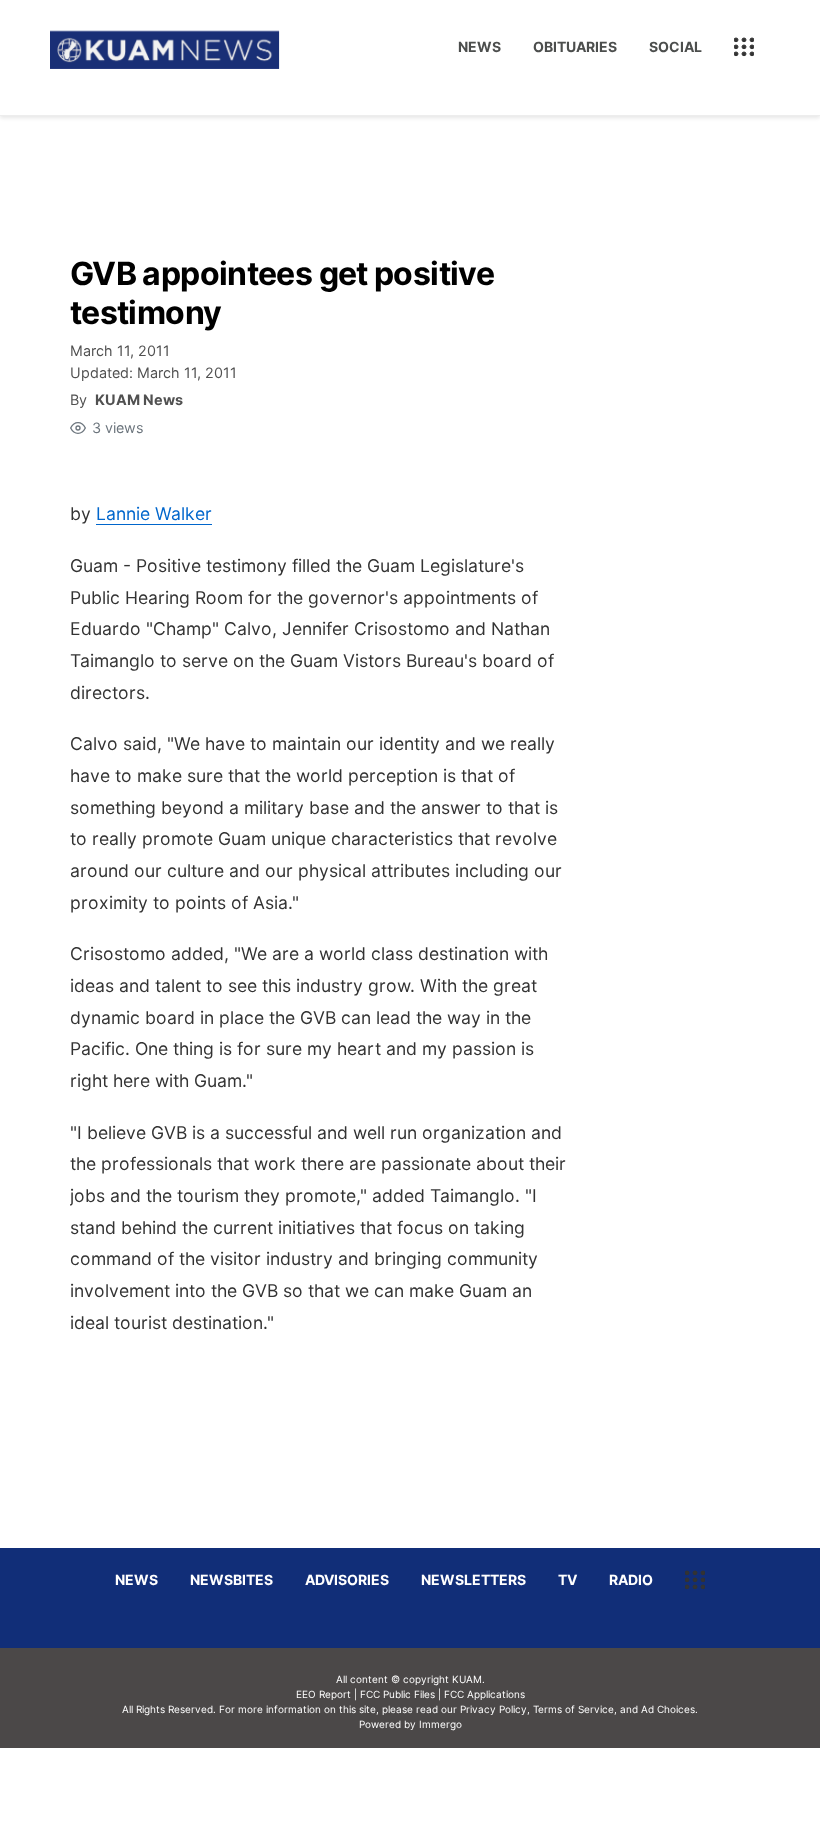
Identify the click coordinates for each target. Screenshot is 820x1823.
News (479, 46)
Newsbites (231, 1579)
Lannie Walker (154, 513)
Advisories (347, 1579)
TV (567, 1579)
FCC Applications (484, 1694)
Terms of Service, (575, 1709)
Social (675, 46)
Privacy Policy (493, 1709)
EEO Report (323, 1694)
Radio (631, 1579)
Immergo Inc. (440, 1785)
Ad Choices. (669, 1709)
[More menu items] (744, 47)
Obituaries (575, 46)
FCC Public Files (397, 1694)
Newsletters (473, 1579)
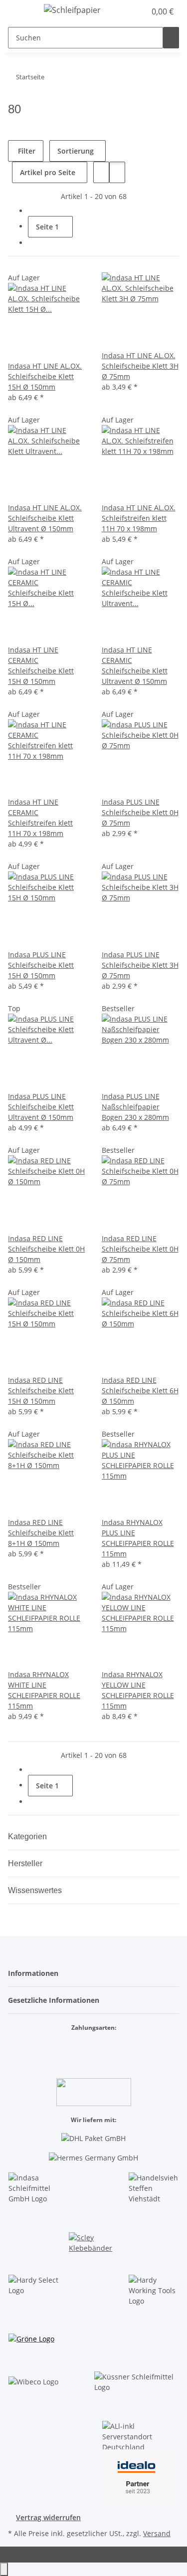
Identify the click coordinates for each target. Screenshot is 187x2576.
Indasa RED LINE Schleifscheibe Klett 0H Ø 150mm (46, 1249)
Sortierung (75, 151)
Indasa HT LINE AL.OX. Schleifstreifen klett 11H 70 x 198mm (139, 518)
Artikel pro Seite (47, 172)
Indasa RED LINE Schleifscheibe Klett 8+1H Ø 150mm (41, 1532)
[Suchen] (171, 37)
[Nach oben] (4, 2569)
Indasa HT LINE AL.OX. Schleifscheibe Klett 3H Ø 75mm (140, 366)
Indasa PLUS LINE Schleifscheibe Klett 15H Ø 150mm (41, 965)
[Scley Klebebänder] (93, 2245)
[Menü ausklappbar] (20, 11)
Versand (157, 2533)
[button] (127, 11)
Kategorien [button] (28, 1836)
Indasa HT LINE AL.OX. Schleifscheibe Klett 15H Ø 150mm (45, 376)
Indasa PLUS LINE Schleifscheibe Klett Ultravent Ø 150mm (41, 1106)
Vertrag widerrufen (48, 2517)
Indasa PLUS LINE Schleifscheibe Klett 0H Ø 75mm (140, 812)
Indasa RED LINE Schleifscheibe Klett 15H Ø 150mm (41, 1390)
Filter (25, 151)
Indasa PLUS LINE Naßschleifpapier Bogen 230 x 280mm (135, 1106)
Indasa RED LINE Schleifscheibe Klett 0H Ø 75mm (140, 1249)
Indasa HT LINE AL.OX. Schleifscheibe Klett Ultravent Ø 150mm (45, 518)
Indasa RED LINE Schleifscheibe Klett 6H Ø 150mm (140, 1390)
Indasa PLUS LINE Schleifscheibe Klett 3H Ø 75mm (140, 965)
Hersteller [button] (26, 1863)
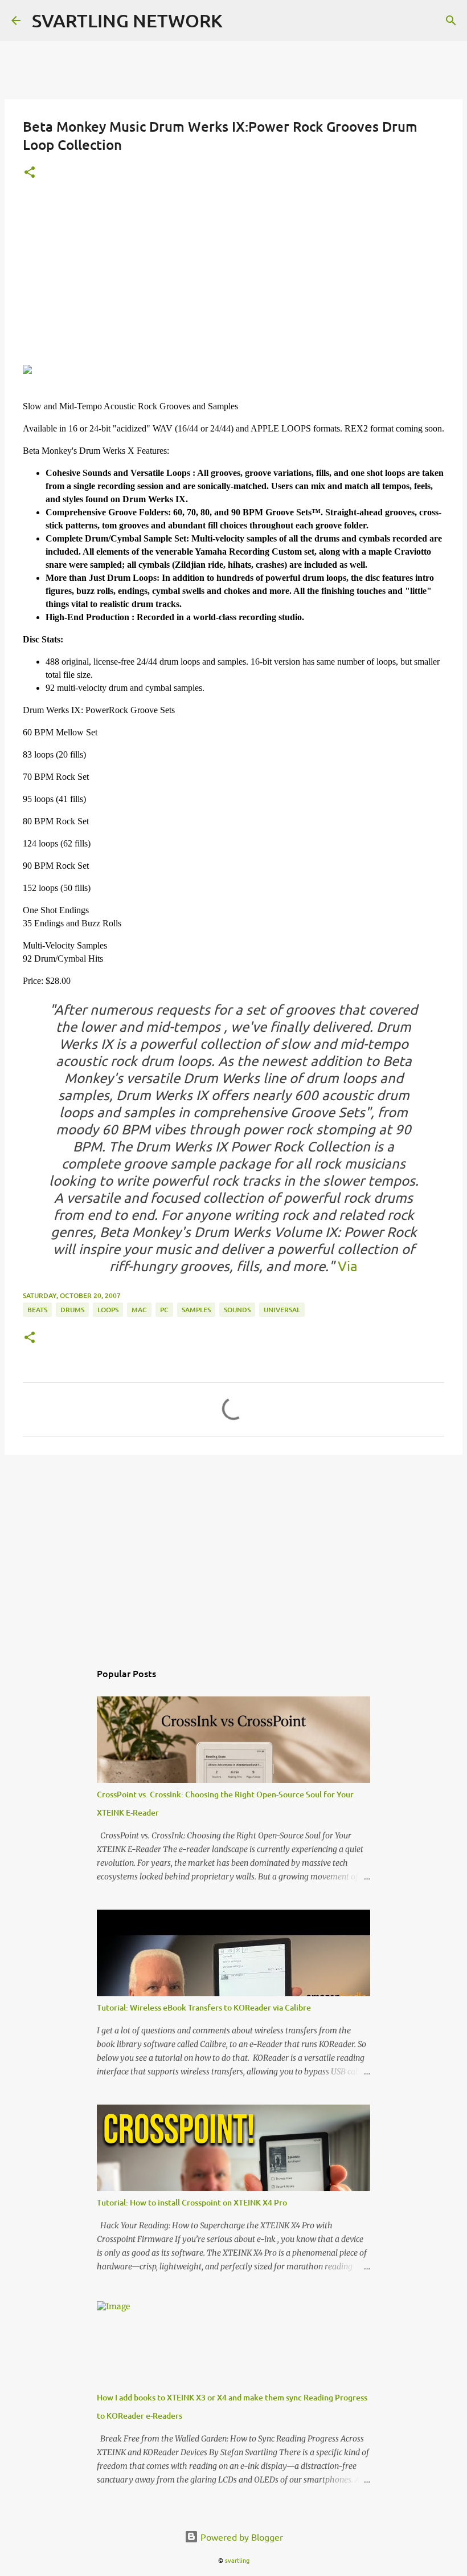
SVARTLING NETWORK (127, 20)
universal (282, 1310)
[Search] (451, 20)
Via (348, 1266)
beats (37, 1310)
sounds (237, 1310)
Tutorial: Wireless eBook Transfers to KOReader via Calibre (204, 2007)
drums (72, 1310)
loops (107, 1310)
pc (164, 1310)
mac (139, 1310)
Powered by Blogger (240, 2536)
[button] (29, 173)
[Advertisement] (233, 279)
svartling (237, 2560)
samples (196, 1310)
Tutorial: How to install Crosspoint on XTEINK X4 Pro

━━━━━━━━

● **TASK INSTRUCTIONS**
Copy every line of the material above in which the string "Tutorial" can be found.

● **EXERCISE OUTPUT**
Tutorial: Wireless eBook Transfers to KOReader via Calibre (204, 2007)
Tutorial: How to install Crosspoint on XTEINK X4 Pro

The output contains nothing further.